Robust fault estimation for a 3-DOF helicopter considering actuator saturation

Abstract

Fault estimation plays an important role in real-time monitoring, diagnosis and active fault tolerant control of helicopter system. This paper presents several robust observer based actuator fault estimation designs for an experimental 3-DOF helicopter system with the consideration of potential actuator saturation. In order to deal with the non-differentiable problem that induced by input saturation theoretically, the saturation function is approximated by a continuous function in the fault estimation design process. Both Luenberger observer and unknown input observer are adopted in the actuator fault estimation design scheme.
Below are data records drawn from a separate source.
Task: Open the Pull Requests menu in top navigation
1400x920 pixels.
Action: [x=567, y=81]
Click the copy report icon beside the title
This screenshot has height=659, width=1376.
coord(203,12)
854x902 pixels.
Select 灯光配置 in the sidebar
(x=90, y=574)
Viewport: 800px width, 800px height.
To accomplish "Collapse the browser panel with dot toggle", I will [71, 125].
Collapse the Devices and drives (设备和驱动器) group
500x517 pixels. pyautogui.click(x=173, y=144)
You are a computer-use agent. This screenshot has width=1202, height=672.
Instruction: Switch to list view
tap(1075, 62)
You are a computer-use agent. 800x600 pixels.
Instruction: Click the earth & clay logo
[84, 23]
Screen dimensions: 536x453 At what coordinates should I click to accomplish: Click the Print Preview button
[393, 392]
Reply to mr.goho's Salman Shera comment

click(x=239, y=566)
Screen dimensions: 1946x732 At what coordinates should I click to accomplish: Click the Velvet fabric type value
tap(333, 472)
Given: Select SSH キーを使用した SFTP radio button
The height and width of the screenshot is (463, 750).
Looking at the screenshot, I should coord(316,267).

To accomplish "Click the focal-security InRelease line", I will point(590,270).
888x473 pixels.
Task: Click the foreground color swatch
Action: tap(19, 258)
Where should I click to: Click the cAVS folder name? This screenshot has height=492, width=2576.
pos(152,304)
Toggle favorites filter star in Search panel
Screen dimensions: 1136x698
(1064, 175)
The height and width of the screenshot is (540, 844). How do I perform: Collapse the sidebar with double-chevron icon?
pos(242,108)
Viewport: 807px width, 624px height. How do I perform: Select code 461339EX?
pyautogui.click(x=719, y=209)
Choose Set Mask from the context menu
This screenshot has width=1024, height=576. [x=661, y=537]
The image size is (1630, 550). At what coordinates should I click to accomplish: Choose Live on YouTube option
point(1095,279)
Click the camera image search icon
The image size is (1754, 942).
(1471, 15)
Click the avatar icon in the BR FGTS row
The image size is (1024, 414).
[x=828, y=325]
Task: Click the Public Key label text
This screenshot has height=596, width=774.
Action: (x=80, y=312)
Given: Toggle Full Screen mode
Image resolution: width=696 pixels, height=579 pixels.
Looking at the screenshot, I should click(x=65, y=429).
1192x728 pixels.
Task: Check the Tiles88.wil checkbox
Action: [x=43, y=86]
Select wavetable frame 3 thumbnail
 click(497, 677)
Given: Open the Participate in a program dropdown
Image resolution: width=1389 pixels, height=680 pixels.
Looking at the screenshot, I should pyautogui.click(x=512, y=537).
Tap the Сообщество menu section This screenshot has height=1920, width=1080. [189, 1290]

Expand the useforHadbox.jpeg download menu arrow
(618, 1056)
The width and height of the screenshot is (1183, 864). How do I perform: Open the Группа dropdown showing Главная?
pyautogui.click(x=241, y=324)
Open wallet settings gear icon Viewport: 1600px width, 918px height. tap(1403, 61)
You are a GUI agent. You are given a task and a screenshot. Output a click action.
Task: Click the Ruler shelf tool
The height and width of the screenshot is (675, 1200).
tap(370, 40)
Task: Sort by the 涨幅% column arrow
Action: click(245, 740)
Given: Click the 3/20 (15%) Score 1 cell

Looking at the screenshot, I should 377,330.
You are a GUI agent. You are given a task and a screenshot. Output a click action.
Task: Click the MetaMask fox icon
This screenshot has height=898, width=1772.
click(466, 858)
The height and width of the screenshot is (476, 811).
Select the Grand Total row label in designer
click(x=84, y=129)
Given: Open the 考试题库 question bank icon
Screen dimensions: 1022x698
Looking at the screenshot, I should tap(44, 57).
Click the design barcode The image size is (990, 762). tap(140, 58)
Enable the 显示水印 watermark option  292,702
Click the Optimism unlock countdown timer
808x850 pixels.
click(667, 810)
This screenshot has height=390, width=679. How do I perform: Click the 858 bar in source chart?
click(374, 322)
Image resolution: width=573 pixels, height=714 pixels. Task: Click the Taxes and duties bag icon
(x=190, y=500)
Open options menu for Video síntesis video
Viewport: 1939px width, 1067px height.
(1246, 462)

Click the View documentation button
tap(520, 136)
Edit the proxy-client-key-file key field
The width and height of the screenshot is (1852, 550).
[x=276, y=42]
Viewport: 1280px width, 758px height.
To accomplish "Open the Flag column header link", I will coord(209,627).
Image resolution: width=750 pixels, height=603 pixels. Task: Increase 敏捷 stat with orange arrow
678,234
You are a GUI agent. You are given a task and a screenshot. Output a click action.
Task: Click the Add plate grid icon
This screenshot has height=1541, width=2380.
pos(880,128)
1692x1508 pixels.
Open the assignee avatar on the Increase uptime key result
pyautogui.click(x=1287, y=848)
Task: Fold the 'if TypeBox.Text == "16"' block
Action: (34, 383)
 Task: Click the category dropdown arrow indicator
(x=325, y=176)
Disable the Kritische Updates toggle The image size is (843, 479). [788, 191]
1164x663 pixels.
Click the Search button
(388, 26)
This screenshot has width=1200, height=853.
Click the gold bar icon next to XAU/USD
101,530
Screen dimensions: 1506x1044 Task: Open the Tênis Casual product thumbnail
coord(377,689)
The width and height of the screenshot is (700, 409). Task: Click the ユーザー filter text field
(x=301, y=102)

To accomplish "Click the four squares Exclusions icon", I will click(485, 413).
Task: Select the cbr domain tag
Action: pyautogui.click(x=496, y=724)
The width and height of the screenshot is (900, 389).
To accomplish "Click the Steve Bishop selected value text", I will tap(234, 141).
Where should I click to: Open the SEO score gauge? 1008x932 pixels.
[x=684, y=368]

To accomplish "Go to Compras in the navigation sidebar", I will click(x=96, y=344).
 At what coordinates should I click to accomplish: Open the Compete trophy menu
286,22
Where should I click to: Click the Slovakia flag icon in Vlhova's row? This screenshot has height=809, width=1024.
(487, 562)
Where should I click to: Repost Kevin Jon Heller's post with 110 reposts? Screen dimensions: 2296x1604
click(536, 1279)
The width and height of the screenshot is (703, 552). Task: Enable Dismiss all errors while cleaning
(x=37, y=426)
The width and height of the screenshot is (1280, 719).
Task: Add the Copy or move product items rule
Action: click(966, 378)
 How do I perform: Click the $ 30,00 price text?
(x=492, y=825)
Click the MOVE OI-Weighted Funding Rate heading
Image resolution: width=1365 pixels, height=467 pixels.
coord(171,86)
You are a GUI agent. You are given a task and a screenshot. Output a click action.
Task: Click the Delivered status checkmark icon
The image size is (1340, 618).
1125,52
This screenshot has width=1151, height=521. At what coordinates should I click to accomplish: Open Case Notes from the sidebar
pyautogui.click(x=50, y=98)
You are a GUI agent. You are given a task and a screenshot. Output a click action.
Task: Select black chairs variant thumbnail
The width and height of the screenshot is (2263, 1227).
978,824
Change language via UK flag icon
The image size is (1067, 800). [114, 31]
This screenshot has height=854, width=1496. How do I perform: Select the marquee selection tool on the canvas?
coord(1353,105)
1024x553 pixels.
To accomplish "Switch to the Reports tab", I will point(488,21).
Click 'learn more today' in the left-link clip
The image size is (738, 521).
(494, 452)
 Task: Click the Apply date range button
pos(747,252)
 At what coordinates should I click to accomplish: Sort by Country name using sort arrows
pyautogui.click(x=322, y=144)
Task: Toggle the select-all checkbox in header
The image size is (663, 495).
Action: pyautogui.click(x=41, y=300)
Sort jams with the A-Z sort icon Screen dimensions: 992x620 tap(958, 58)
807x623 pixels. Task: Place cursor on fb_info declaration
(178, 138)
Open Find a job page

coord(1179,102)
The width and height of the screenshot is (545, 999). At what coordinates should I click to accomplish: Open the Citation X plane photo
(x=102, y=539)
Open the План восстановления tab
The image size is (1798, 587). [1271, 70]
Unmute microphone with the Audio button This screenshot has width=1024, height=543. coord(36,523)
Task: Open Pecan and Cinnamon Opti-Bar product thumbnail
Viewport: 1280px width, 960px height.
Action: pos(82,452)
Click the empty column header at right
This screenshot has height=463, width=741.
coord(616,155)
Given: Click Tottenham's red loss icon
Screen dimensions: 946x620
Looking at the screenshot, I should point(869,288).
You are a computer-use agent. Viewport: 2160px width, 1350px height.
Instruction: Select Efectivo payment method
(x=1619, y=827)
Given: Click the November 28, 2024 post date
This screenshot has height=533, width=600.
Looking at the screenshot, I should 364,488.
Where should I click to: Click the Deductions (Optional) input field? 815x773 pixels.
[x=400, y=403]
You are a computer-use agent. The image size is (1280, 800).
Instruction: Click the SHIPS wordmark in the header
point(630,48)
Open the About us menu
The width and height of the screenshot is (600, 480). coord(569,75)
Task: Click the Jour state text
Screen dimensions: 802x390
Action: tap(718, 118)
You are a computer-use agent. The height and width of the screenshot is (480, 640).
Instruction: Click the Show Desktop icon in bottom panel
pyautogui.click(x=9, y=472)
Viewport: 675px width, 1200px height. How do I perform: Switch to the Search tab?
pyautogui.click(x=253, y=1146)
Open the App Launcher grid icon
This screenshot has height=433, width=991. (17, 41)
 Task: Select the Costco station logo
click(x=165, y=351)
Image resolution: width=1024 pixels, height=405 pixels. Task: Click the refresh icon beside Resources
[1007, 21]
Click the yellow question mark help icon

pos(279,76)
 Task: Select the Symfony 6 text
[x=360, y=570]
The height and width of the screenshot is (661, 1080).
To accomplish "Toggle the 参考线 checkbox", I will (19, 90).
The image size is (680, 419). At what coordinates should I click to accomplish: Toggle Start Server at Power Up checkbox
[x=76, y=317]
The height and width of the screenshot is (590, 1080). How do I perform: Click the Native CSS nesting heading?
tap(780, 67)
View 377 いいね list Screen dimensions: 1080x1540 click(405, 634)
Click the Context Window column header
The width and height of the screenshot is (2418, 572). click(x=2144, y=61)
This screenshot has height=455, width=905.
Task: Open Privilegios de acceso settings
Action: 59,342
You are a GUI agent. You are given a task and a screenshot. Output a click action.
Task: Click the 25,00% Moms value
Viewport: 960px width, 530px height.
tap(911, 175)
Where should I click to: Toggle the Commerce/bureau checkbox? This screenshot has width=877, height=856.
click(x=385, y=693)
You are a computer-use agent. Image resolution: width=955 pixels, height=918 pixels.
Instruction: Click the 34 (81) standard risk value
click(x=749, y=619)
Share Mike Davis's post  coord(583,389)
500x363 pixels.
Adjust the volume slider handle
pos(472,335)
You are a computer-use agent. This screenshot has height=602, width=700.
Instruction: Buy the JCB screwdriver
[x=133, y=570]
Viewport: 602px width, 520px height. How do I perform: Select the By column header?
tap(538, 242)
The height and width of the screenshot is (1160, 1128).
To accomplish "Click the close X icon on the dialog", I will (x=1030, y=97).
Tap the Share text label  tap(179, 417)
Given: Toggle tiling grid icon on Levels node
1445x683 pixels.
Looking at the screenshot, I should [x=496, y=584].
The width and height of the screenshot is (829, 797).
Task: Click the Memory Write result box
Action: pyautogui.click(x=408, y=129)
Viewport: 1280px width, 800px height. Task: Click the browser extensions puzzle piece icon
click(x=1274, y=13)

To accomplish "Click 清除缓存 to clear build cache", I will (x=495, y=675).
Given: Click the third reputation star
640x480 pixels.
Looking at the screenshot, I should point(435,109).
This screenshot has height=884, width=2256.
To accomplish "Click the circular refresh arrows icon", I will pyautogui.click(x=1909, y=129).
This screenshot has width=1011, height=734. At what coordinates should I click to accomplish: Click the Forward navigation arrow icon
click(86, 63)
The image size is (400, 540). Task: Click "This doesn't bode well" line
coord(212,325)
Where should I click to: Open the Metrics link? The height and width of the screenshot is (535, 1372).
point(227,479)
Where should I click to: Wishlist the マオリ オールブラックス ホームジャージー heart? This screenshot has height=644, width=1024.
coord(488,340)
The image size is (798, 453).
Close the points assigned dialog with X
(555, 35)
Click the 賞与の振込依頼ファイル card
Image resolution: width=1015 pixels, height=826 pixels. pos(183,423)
Furthermore, in order to achieve sensor reduction and also avoid inaccurate measurement, simultaneous state and actuator fault estimation design is developed for the helicopter system. An energy-to-energy strategy is applied to ensure the robust performance of the proposed fault estimation approaches, in which approximation error of the saturation function, model uncertainties and external disturbances are all taking into account. In addition, pole placement technique is utilized to adjust the transient response of the estimation errors. Observer gains of the proposed fault estimation designs are derived by solving linear matrix inequalities. Finally, based on Quanser’s 3-DOF helicopter platform, comparative simulation and experimental tests are all carried out to show the effectiveness as well as performance of the proposed fault estimation approaches.